No que se refere às consequências diretas para Portugal, Henrique Tomé perspetiva a possibilidade de "aumentos generalizados" nos preços das mercadorias, levando a uma redução do poder de compra e a novas pressões inflacionistas.
Questionado sobre a possibilidade de os corredores russos poderem ser uma opção para escoar os cereais, o analista não descartou a hipótese, embora sublinhe ser "importante que se comece a procurar alternativas devido a toda a instabilidade na posição da Rússia".
De acordo com os dados avançados pela XTB, "o rally nos preços das 'commodities'" tem vindo a dar sinais de abrandamento, apesar de estes ainda estarem em níveis elevados. "No entanto, o petróleo e o gás natural continuam a ser as 'commodities' mais voláteis neste momento e espera-se que a volatilidade se mantenha enquanto os países ocidentais continuarem a aplicar sanções à Rússia, sobretudo, a Europa, que pretende avançar com o embargo ao petróleo russo", notou.

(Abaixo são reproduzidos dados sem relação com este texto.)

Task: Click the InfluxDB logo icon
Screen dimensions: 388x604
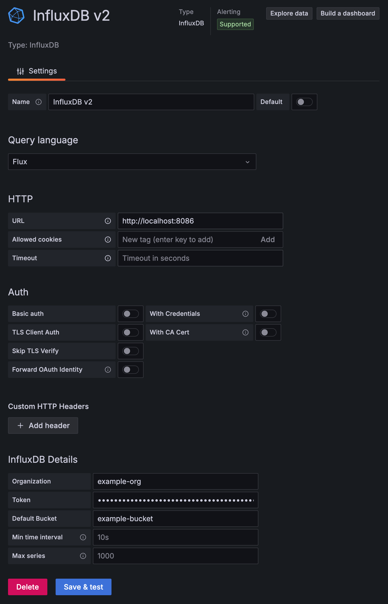Action: tap(16, 16)
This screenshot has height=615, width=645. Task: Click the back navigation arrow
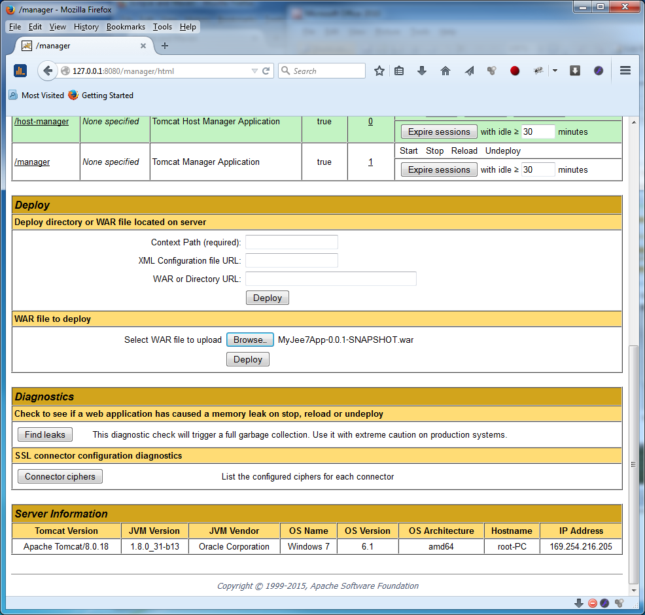tap(48, 71)
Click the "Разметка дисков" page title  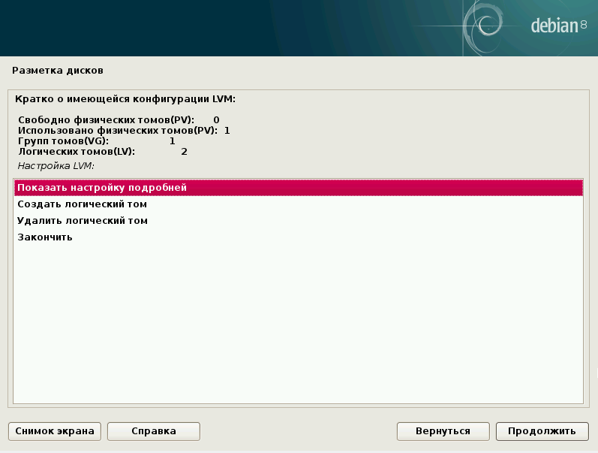[x=58, y=71]
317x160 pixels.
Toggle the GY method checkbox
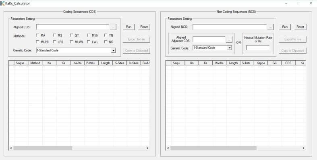(72, 35)
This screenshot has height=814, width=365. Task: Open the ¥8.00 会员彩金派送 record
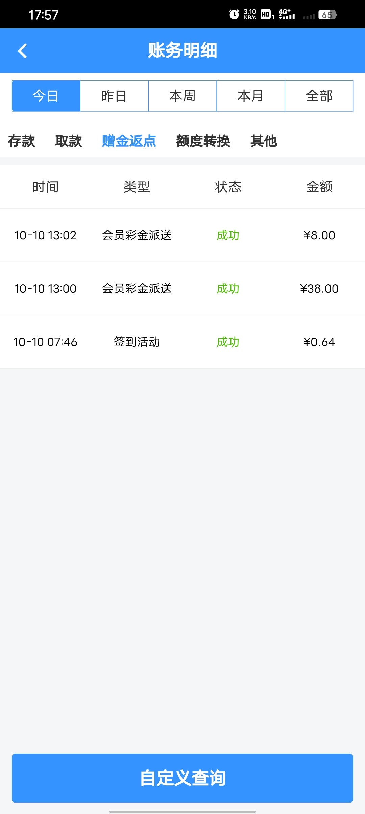pyautogui.click(x=183, y=235)
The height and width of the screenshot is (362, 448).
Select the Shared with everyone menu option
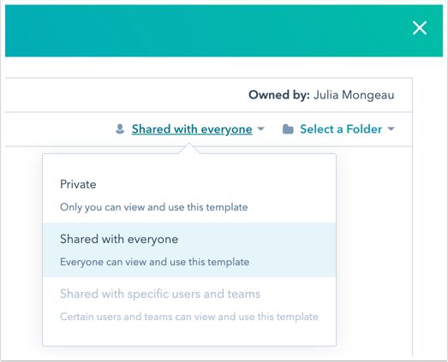click(189, 250)
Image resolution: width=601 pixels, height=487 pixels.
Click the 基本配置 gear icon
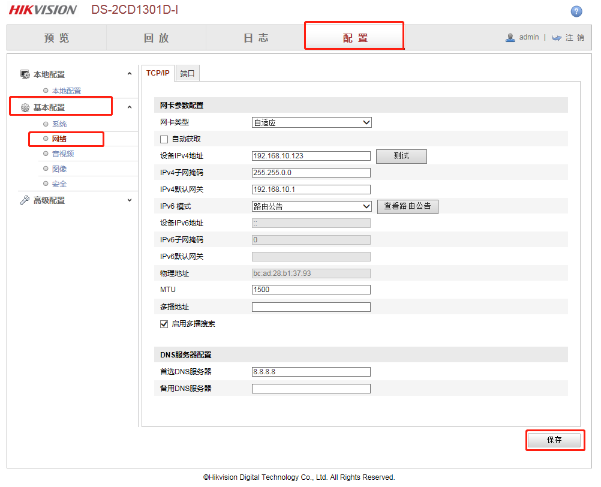coord(25,108)
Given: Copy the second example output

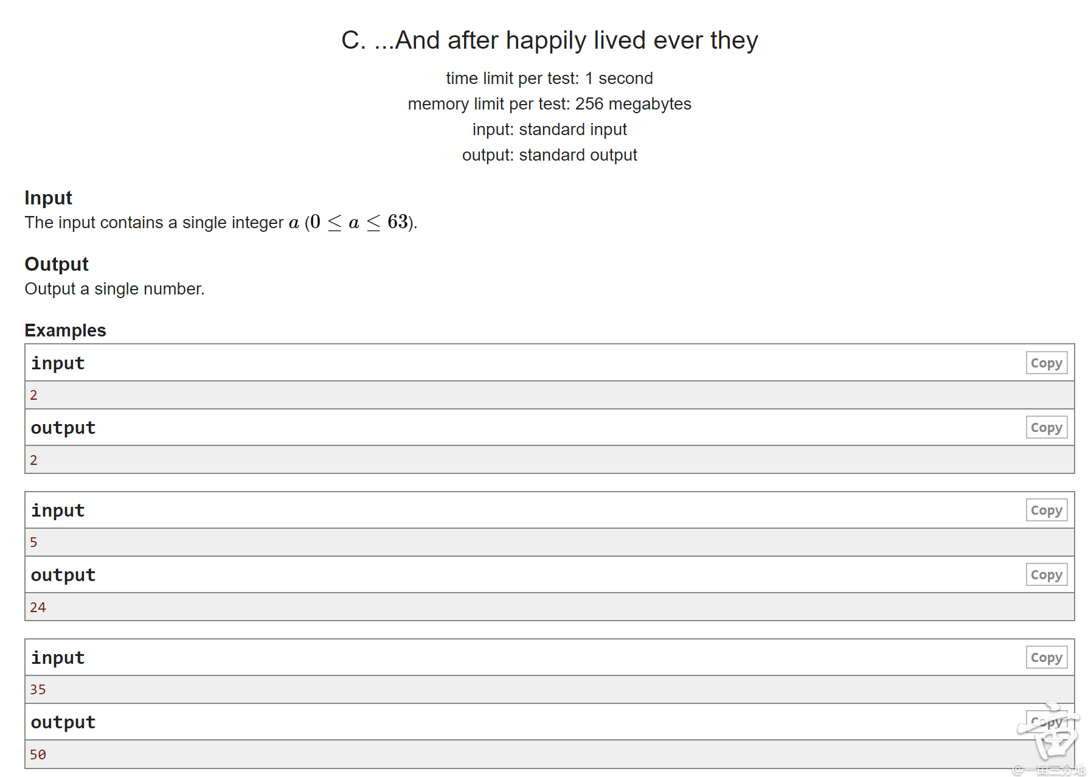Looking at the screenshot, I should pyautogui.click(x=1046, y=575).
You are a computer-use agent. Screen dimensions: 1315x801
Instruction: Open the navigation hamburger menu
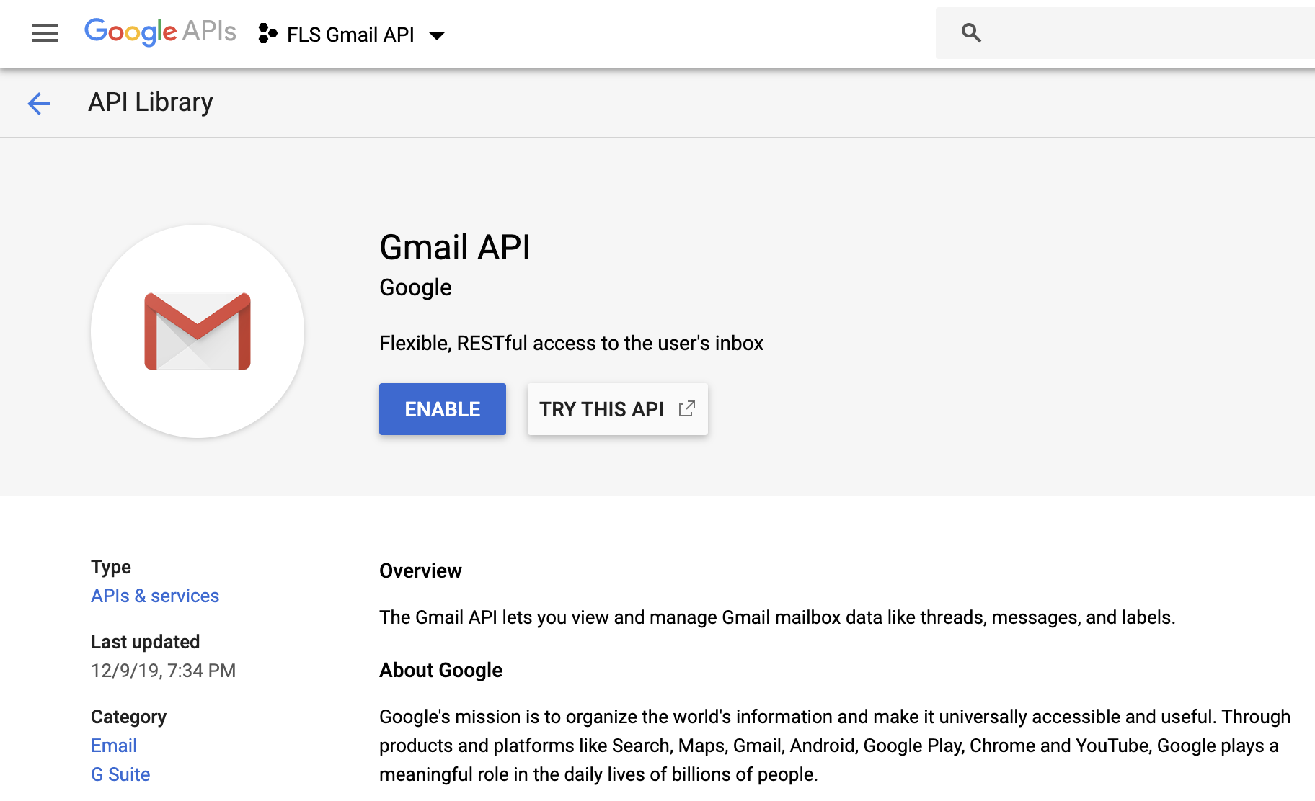point(44,33)
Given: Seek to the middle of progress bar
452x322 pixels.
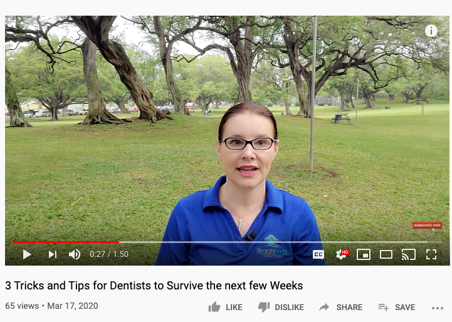Looking at the screenshot, I should coord(227,242).
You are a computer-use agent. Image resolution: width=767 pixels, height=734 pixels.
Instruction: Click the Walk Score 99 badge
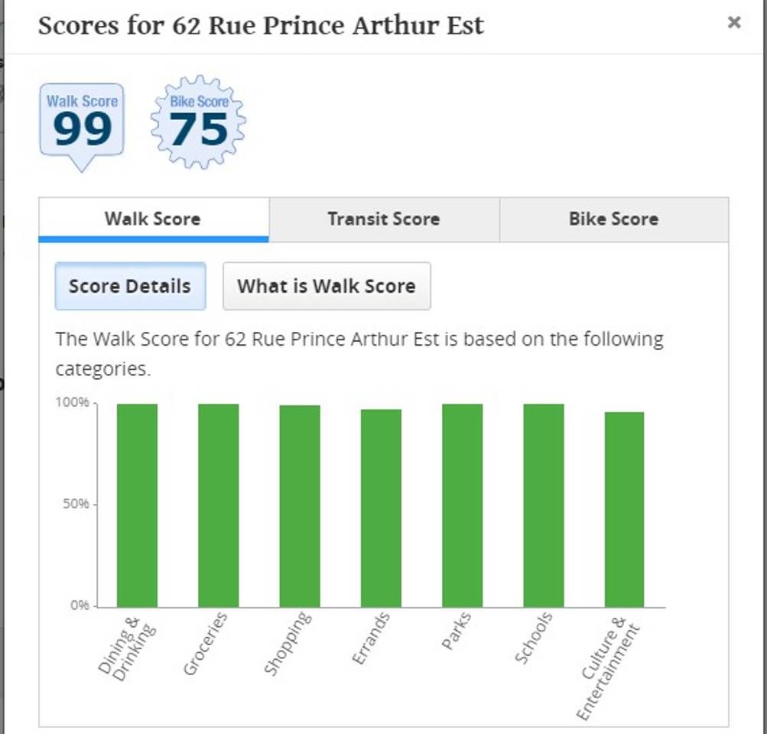point(82,126)
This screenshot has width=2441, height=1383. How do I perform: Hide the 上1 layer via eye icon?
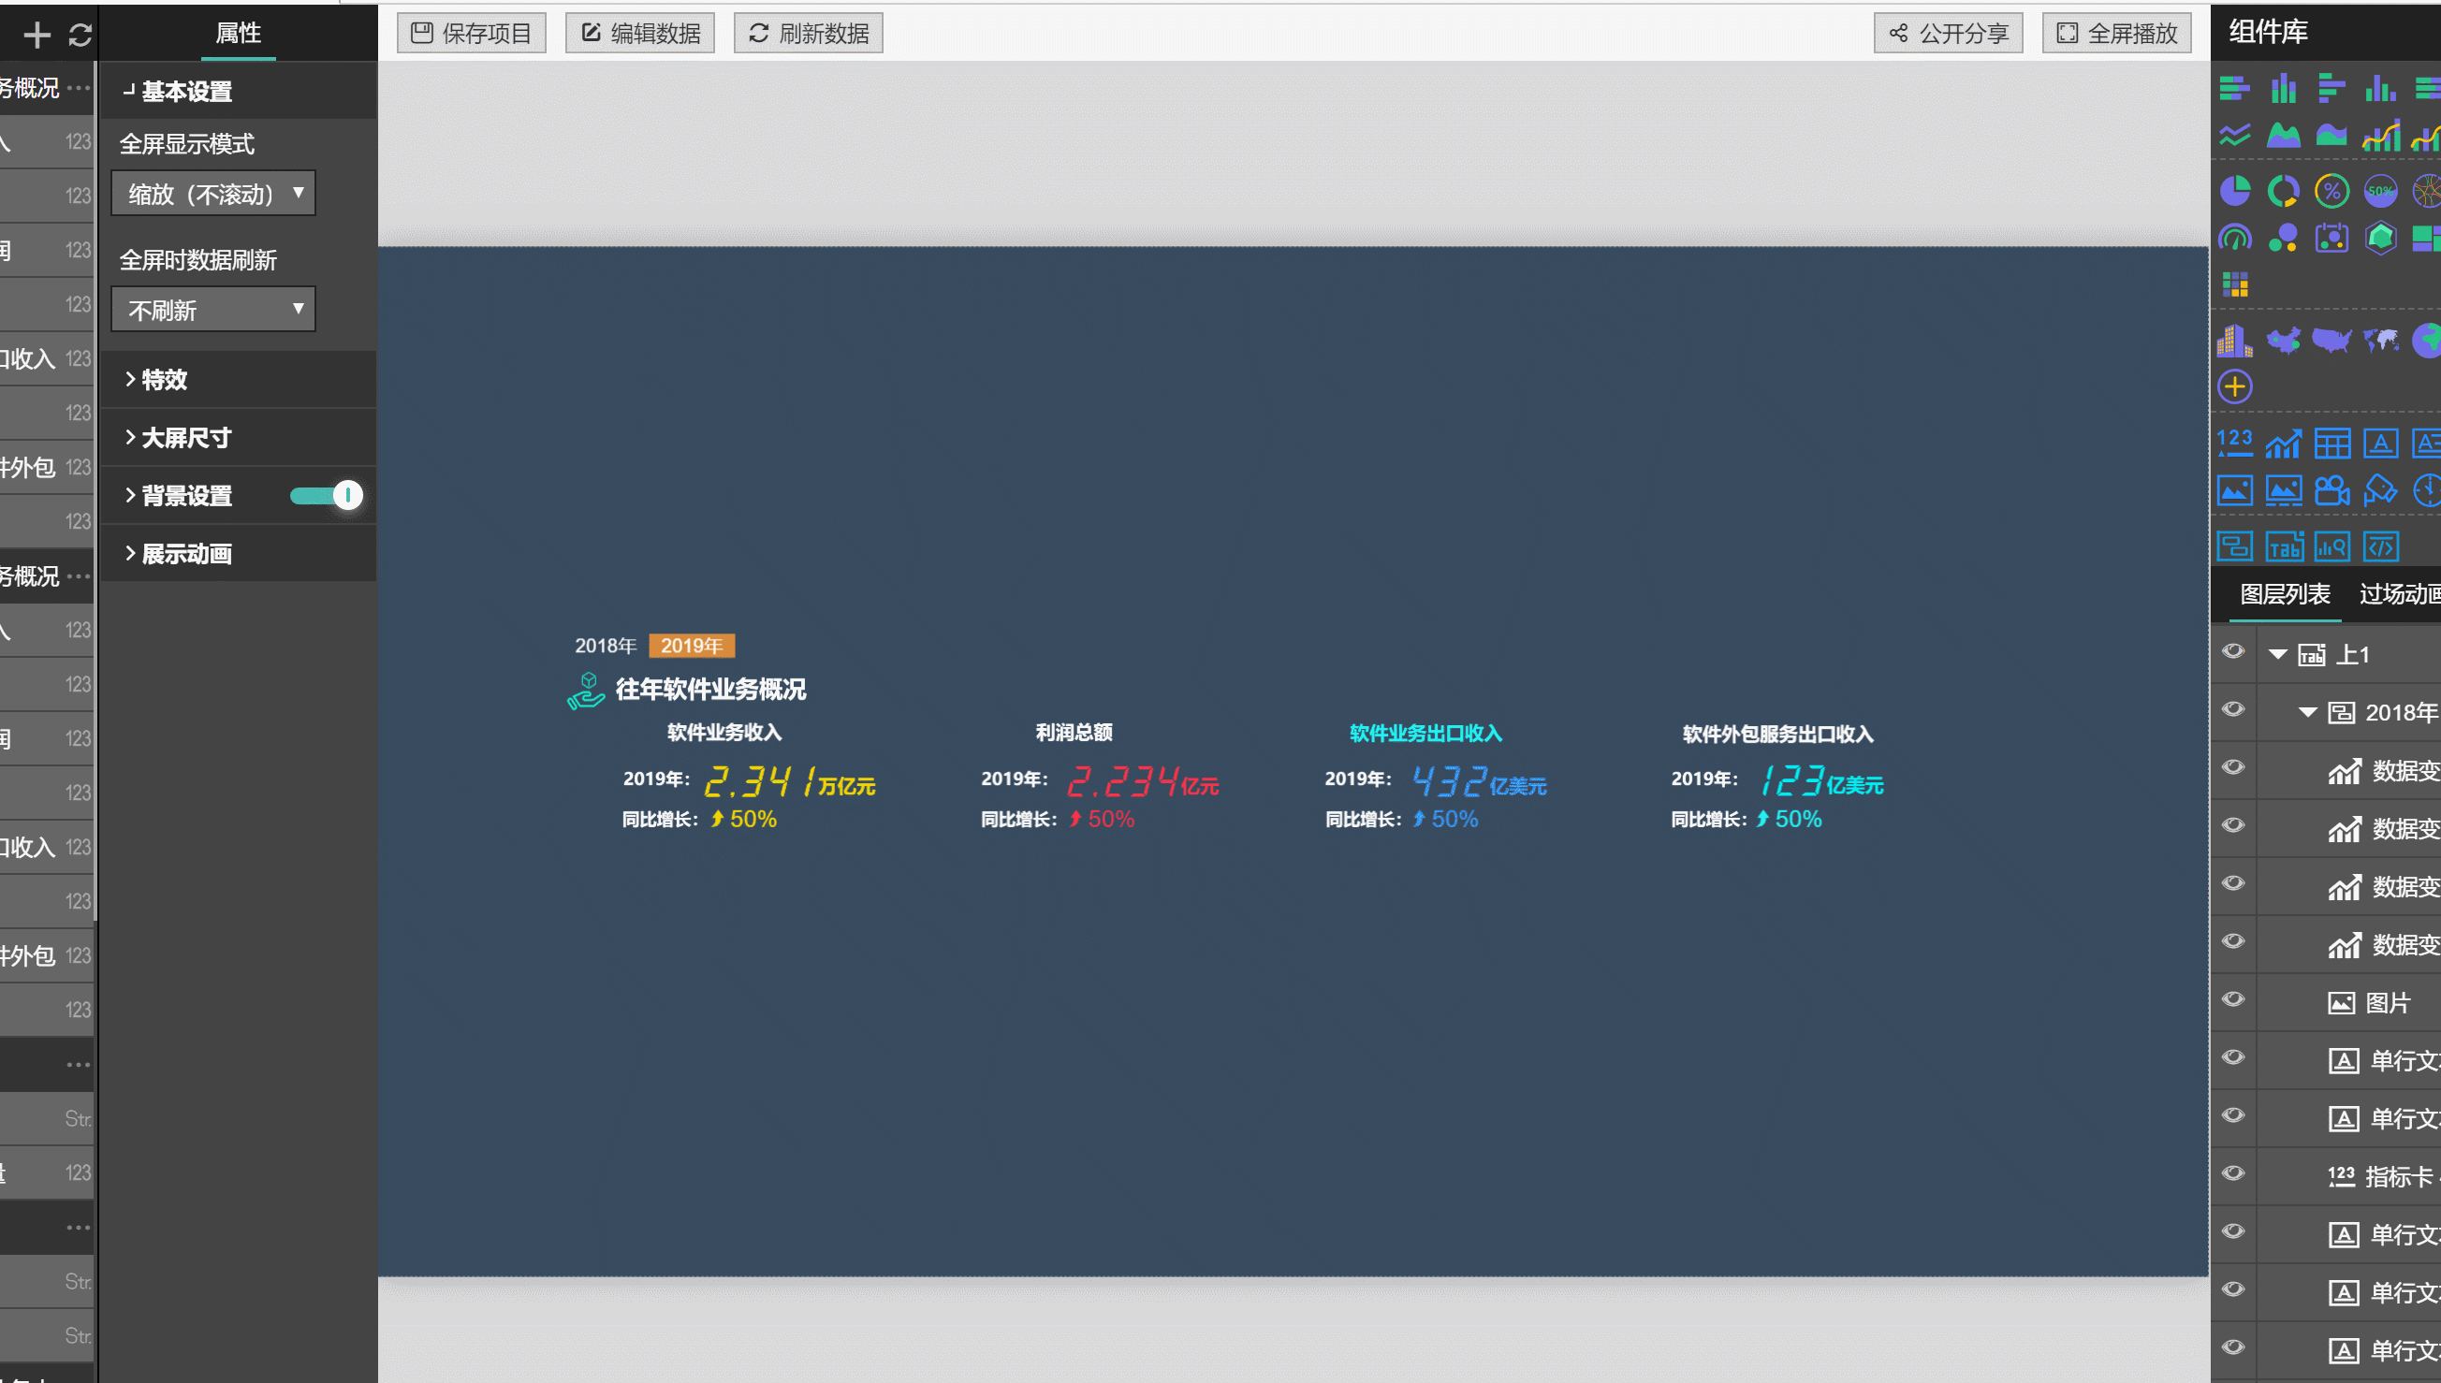pos(2233,652)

Por sua vez, o diretor executivo da ActivTrades Europe, Ricardo Evangelista, prevê que o bloqueio nos portos ucranianos possa desencadear uma "sucessão de eventos que levam à perda da colheita" de cereais. "Segundo dados das Nações Unidas, através do 'World Food Programe', a não utilização dos portos, com os fluxos a dependerem inteiramente do transporte rodoviário, provoca uma redução de cerca de 80% na capacidade de exportação de cereais da Ucrânia, um cenário que se antevê catastrófico para vários países que dependem em larga escala das importações de produtos agrícolas ucranianos para alimentar as suas populações", destacou.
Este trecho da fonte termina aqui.